Storm Dennis brings ‘life-threatening’ flood warnings to Wales
The Met Office has issued a red warning due to anticipated heavy rainfall in South Wales.
Storm Dennis shut down roads and flooded railway lines on Sunday morning as it lashed large parts of the country with rain and strong winds.
The situation was said to be “life-threatening” in South Wales, where the Met Office issued a red warning due to heavy rainfall and flooding risk.
“It’s quite an extreme move but we have seen widespread falls across the whole region,” forecaster Greg Dewhurst said.
Severe flood warning were issued for the Scottish Borders and for the River Neath in South Wales, while local media reported the River Taff had burst its banks at Pontypridd.
At about 7am on Sunday there were 198 flood warnings, meaning immediate action is required, and 326 flood alerts warning people to be prepared, covering an area from Scotland’s River Tweed to the rivers of west Cornwall.
In the 24 hours to 7am, Tredegar in south-eastern Wales received 105 mm of rain, while the fastest gust recorded in same period was in Aberdaron where 91 mph was recorded at 6pm on Saturday.
The Met Office has issued amber alerts – meaning people must be prepared to change plans and protect themselves and their family from the storm – for parts of Yorkshire, Wales, Devon, East Sussex and Kent.

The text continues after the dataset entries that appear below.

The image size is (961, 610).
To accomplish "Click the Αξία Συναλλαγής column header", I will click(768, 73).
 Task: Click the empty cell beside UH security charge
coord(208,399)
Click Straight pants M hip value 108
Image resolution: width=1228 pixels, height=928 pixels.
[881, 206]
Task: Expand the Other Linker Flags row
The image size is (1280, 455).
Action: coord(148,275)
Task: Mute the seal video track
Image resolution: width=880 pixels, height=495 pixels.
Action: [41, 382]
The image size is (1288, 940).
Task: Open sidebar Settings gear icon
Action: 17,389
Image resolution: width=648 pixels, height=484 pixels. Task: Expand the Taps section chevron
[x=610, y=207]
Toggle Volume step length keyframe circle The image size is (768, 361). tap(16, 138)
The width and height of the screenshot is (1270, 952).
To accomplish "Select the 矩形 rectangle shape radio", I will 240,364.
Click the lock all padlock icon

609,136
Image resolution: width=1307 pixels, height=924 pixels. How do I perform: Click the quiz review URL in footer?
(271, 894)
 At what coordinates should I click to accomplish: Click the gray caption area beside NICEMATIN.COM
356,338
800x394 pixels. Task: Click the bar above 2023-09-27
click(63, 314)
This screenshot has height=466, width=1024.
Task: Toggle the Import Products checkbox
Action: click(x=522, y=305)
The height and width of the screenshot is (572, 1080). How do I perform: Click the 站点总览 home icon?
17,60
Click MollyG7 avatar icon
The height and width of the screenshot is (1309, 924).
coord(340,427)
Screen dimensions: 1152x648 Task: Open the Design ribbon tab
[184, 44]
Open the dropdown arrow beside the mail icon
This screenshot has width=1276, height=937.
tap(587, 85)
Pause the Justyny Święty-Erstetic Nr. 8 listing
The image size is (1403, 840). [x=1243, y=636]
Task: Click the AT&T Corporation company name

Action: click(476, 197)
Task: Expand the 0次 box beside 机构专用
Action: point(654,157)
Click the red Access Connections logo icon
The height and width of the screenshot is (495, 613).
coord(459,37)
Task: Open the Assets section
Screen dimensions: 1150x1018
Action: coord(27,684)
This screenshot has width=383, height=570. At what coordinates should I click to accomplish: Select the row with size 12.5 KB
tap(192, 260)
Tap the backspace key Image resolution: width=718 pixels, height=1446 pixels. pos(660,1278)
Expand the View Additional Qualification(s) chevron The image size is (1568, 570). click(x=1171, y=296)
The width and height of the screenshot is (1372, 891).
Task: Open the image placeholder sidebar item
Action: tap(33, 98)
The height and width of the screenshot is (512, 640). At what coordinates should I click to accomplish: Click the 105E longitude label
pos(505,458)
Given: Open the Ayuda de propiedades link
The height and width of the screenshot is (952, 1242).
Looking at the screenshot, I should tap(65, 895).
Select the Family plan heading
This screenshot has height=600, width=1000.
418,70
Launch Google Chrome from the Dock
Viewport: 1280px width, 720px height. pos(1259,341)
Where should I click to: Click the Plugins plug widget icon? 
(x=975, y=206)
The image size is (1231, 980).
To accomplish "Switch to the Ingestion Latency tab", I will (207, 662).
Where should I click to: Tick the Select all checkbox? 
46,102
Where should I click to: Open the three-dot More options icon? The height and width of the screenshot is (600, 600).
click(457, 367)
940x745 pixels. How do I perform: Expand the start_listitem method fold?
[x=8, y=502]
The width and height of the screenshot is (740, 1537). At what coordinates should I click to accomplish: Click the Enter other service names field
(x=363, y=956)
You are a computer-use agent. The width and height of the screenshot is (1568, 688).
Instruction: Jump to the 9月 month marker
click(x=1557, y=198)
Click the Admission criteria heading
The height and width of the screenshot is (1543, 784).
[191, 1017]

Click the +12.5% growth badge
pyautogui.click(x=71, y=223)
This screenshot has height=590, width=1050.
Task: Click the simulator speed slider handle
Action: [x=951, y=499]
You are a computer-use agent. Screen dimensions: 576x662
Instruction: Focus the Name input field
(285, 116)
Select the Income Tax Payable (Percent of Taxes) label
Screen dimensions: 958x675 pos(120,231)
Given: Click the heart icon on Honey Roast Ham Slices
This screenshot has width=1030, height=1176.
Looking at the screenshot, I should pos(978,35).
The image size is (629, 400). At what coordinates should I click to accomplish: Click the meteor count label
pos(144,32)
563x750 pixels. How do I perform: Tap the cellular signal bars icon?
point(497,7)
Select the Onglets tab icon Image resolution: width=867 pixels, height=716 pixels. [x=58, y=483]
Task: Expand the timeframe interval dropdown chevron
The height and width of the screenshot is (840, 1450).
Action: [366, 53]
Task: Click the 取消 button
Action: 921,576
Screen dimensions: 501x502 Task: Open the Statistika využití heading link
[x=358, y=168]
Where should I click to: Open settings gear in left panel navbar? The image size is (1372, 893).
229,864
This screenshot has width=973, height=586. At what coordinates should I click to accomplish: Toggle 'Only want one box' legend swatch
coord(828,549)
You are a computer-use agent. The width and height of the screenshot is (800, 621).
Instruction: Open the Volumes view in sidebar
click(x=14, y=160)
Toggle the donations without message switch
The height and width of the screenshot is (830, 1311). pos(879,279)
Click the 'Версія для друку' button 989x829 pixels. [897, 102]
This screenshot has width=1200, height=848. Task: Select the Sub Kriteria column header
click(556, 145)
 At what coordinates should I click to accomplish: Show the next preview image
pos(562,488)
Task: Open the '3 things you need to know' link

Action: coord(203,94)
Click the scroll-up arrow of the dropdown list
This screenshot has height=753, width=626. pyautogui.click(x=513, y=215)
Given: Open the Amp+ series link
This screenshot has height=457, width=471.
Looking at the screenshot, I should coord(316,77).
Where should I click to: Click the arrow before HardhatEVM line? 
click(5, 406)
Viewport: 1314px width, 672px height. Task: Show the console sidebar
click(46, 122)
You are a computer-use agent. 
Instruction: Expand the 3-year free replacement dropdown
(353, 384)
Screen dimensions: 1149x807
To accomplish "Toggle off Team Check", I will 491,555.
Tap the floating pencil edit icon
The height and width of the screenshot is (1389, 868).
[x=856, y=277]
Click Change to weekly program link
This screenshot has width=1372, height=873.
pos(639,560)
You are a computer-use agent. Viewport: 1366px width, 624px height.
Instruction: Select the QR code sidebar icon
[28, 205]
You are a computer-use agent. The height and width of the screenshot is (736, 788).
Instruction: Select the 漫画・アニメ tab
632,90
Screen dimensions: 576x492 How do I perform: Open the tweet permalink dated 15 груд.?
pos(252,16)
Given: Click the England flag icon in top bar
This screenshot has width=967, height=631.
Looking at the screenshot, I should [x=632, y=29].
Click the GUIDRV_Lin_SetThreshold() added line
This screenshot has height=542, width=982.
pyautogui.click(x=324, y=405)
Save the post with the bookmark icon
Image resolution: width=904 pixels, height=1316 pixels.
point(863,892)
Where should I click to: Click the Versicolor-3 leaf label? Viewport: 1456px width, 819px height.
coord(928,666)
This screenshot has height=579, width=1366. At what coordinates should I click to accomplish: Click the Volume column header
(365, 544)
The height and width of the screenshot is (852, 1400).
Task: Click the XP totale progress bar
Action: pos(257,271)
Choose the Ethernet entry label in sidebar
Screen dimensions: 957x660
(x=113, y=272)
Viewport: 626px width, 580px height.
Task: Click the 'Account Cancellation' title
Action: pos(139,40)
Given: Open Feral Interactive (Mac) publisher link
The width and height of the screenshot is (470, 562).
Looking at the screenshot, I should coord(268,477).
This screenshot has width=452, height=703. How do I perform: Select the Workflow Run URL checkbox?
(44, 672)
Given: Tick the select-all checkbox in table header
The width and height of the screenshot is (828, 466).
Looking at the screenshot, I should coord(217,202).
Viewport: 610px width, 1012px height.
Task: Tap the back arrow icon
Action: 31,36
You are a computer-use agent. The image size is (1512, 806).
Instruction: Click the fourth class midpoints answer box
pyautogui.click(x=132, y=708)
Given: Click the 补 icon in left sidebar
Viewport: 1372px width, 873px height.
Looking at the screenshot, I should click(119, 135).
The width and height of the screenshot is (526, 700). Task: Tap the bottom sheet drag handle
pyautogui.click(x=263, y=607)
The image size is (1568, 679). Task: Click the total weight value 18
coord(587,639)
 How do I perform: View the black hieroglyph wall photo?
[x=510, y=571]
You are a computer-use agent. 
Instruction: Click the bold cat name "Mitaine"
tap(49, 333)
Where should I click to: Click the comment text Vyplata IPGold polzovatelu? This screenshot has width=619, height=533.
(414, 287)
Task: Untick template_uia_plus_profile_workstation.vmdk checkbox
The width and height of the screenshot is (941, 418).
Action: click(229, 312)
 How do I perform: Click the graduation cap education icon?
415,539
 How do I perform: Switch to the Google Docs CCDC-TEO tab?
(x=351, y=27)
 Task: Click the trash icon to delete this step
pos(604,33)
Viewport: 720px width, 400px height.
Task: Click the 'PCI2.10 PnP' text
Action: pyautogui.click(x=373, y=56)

Rail services were suspended across South Wales after tracks were submerged by rain, while the line between Derby and Long Eaton was also closed.
Flooding saw the M54 westbound closed at Telford, along with the A616 around Stocksbridge in South Yorkshire and the A52 between Stragglethorpe and Gamston in the East Midlands, Highways England said.
Relief from Storm Dennis is still some distance away, the Met Office’s Mr Dewhurst said, adding that “heavy rain and strong winds” would continue across large parts of the UK on Sunday.
“South Wales will see a lot of rain fall before Dennis moves north later to Scotland and Northern Ireland.”
Earlier, the Ministry of Defence deployed British Army personnel to assist people in West Yorkshire areas badly hit by flooding during last weekend’s Storm Ciara.
Flights have been grounded for safety reasons, with British Airways and easyJet confirming cancellations.
More than 230 easyJet flights in and out of the UK on Saturday were cancelled, while several sporting fixtures were also called off due to the weather.
Two bodies were pulled from rough seas on Saturday, before the worst of the storm hit.
One man was found following a huge search operation off Margate after an early-morning distress call, while another was found at Herne Bay.